After considering the nature of the Respondent's misconduct, the aggravating and mitigating factors, the cases discussed above, and the purpose of these disciplinary proceedings, we conclude that a suspension of five months is appropriate. Accordingly, we recommend that Respondent George Charles Rantis be suspended from the practice of law for a period of five months.

Date Entered: January 18, 2010

Michael C. Greenfield, Chair, Robert D. Smith and Robert M. Karton, Hearing Panel Members.

 

_________________________
1 We evaluate Respondent's conduct under the rules in effect at the time the alleged misconduct occurred, but note the Illinois Rules of Professional Conduct were revised, effective January 1, 2010.  Rule 3.3 now provides, in part: "if a lawyer, the lawyer's client or a witness called by the lawyer has offered material evidence and the lawyer comes to know of its falsity, the lawyer shall take reasonable remedial measure, including, if necessary, disclosure to the tribunal.  .  .  ."

2 Although the Court has stated that violations of Rule 8.4(a)(5) and Supreme Court Rule 770 are "generally" considered subsidiary charges that are dependent on proof of other, more specific violations, (In re Storment, 203 Ill. 2d 378, 397, 786 N.E.2d 963 (2002)), several cases have found misconduct based on these rules alone.  See e.g.
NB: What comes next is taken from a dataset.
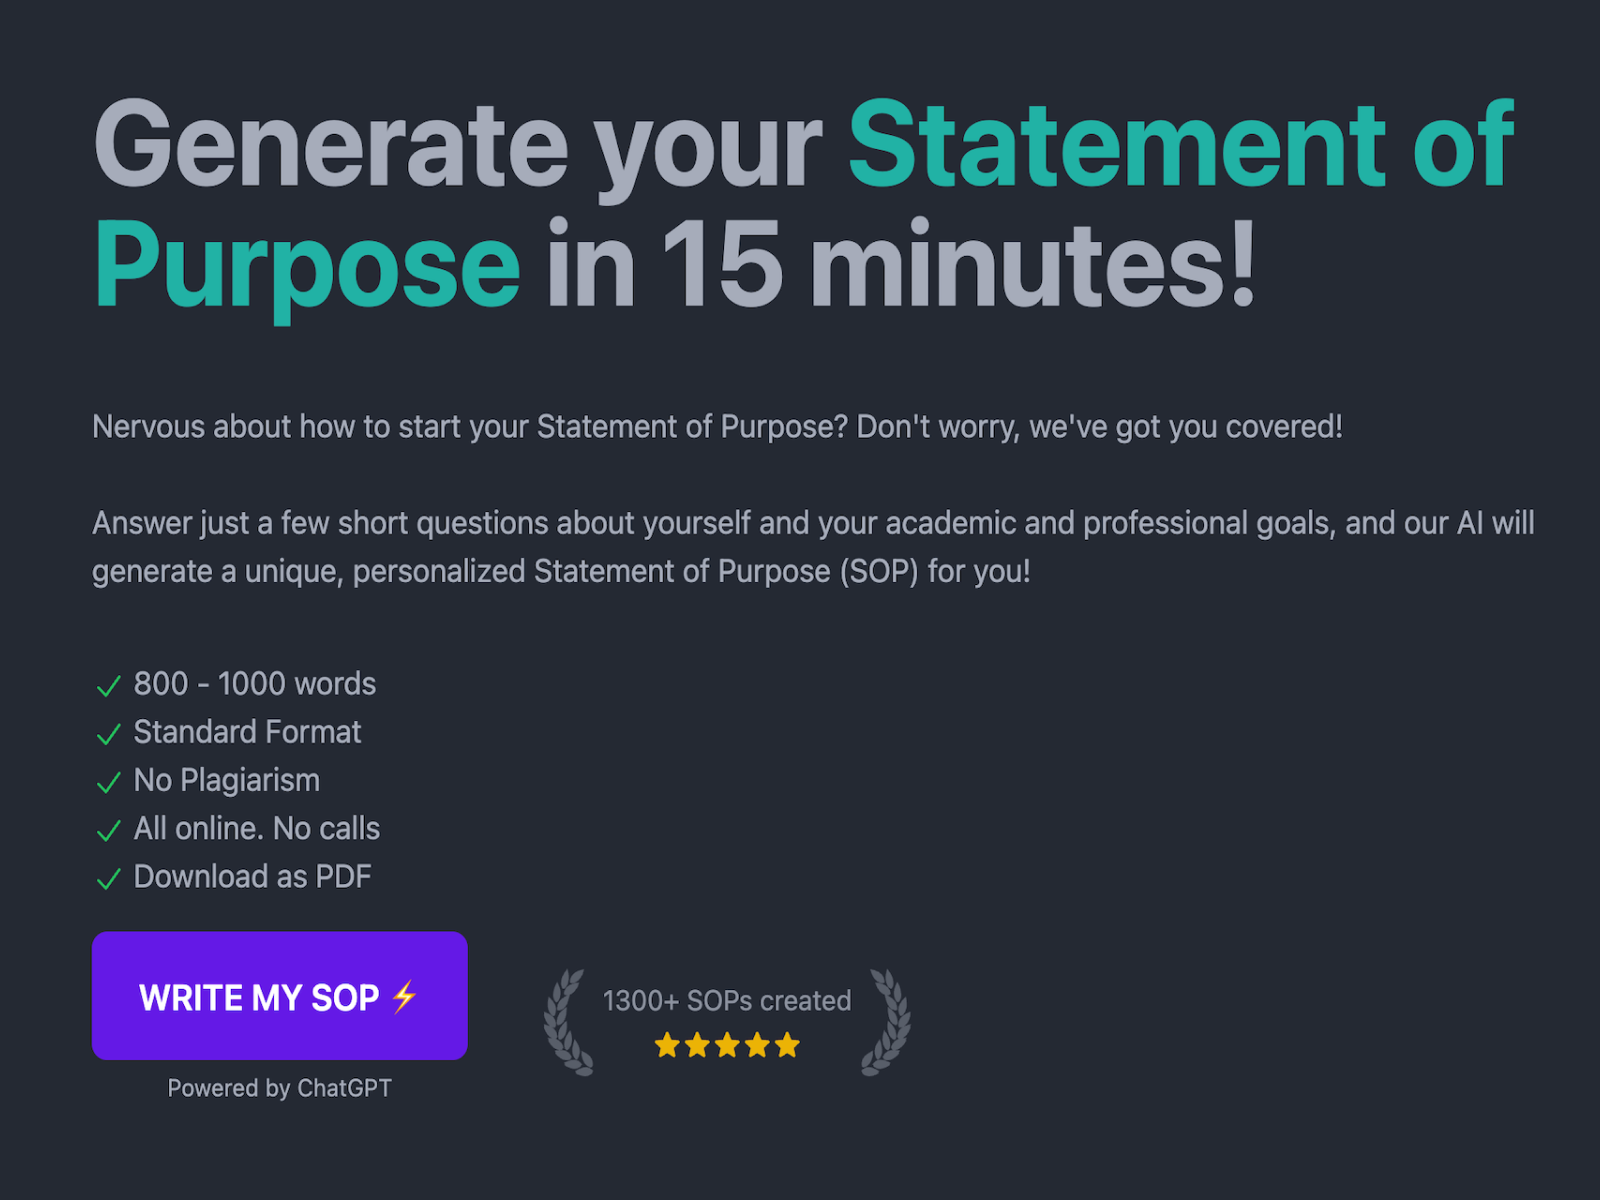
Task: Click the Standard Format feature text
Action: [x=247, y=732]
See also In re Moll, 01 CH 46, M.R. 20918 (Sept. 20, 2006); In re Cwik, No. 89 CH 690 (Mar. 9, 1993); See also In re Smith, 168 Ill. 2d 269, 285-88, 659 N.E.2d 896 (1995). Recently the Review Board, in an opinion approved by the Supreme Court, stated that "a violation of another rule is not necessarily a prerequisite to a finding that a respondent violated Rule 8.4(a)(5) or Supreme Court Rule 770." In re Wiggins, 04 CH 33, M.R. 22015 (Mar. 17, 2008).

3 Judge Levinson's explanation of the circled K appears on page 221 of the transcript, from line 9 through line 19, and is somewhat difficult to follow until the reader realizes the court reporter made a "phonetic error by using the word "case" in two instances, instead of the letter "K."